Financiación en la que el interés varía según la evolución de la empresa prestataria y que computa como patrimonio neto
Resumen rápido: El préstamo participativo es una figura de financiación empresarial en la que la entidad prestamista percibe un interés variable determinado en función de la evolución de la actividad de la empresa prestataria (beneficio neto, volumen de negocio u otro criterio pactado), se sitúa en orden de prelación de créditos después de los acreedores comunes, y se considera patrimonio neto a efectos de reducción de capital y liquidación de sociedades conforme a la legislación mercantil.
Definición flash: El préstamo participativo cobra un interés que varía según cómo le va a la empresa prestataria; a efectos contables cuenta como patrimonio neto.
Etiqueta lingüística
De «participar» (del latín participare), por vincular la remuneración del prestamista a los resultados de la empresa.
Definición técnica
El art. 20 del Real Decreto-ley 7/1996 define las características del préstamo participativo: interés variable en función de la evolución de la actividad de la empresa (beneficio neto, volumen de negocio, patrimonio total u otro criterio libremente pactado, pudiendo además acordarse un interés fijo independiente de esa evolución); posibilidad de pactar penalización por amortización anticipada, condicionada a que se compense con una ampliación equivalente de fondos propios; y situación en la prelación de créditos por detrás de los acreedores comunes. El precepto establece además que estos préstamos se consideran patrimonio neto a los efectos de reducción de capital y liquidación de sociedades previstas en la legislación mercantil, lo que los hace especialmente útiles para reforzar la solvencia aparente de una empresa sin ampliar capital social.
Aplicación práctica
El préstamo participativo es un instrumento habitual de financiación de empresas en fase de crecimiento o reestructuración (frecuentemente a través de entidades públicas como ENISA), precisamente porque su cómputo como patrimonio neto permite mejorar los ratios de solvencia de la empresa sin diluir a los socios existentes mediante una ampliación de capital.
Contexto legal en España
Real Decreto-ley 7/1996, art. 20 (préstamos participativos).
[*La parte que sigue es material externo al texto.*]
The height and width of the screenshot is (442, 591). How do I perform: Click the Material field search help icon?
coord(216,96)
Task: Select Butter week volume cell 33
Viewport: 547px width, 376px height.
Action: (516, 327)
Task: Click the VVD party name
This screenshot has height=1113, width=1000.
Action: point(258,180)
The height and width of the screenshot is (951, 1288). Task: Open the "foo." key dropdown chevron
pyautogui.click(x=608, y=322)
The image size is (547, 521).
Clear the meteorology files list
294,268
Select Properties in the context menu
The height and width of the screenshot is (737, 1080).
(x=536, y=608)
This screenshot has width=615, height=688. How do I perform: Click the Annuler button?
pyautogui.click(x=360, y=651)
Normas clave a tener en cuenta
Qué no es / diferencias clave
- Préstamo ordinario
- El préstamo ordinario devenga un interés fijo o variable ajeno a los resultados de la empresa y computa como pasivo exigible ordinario; el préstamo participativo vincula su interés a la evolución de la actividad empresarial y se equipara a patrimonio neto a efectos de reducción de capital y liquidación societaria.
Dato de autoridad
El art. 20 RDL 7/1996 condiciona la amortización anticipada del préstamo participativo a que se compense con una ampliación de igual cuantía de los fondos propios de la empresa, salvaguarda que evita que esa amortización debilite la solvencia patrimonial que este instrumento estaba reforzando.
Preguntas frecuentes sobre préstamo participativo
¿Se considera el préstamo participativo como deuda o como capital de la empresa?
A efectos de reducción de capital y liquidación societaria, el art. 20 RDL 7/1996 lo equipara al patrimonio neto, aunque jurídicamente sigue siendo un préstamo (pasivo exigible) que debe devolverse, situándose en la prelación de créditos por detrás de los acreedores comunes en caso de insolvencia.